**Records supplied:**
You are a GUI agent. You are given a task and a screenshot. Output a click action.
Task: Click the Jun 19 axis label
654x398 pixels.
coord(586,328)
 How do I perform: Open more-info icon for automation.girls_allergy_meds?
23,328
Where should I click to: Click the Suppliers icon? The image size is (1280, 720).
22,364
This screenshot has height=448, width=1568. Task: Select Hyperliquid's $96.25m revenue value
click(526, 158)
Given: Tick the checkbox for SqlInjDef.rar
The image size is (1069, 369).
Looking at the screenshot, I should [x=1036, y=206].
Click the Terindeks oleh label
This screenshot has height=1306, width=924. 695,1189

...

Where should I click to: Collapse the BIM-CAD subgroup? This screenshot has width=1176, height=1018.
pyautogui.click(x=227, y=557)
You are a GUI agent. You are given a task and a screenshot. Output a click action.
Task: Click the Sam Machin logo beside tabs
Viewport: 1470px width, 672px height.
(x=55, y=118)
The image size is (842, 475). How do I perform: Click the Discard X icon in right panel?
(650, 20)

**What you need to do:** Write out the records from the line containing "How do I perform: Open" up to and including the line containing "This screenshot has height=1306, width=924.", swapping "Suppliers" for "Vendors" and leaving everything else unchanged.

**Correct response:**
 How do I perform: Open more-info icon for automation.girls_allergy_meds?
23,328
Where should I click to: Click the Vendors icon? The image size is (1280, 720).
22,364
This screenshot has height=448, width=1568. Task: Select Hyperliquid's $96.25m revenue value
click(526, 158)
Given: Tick the checkbox for SqlInjDef.rar
The image size is (1069, 369).
Looking at the screenshot, I should [x=1036, y=206].
Click the Terindeks oleh label
This screenshot has height=1306, width=924. 695,1189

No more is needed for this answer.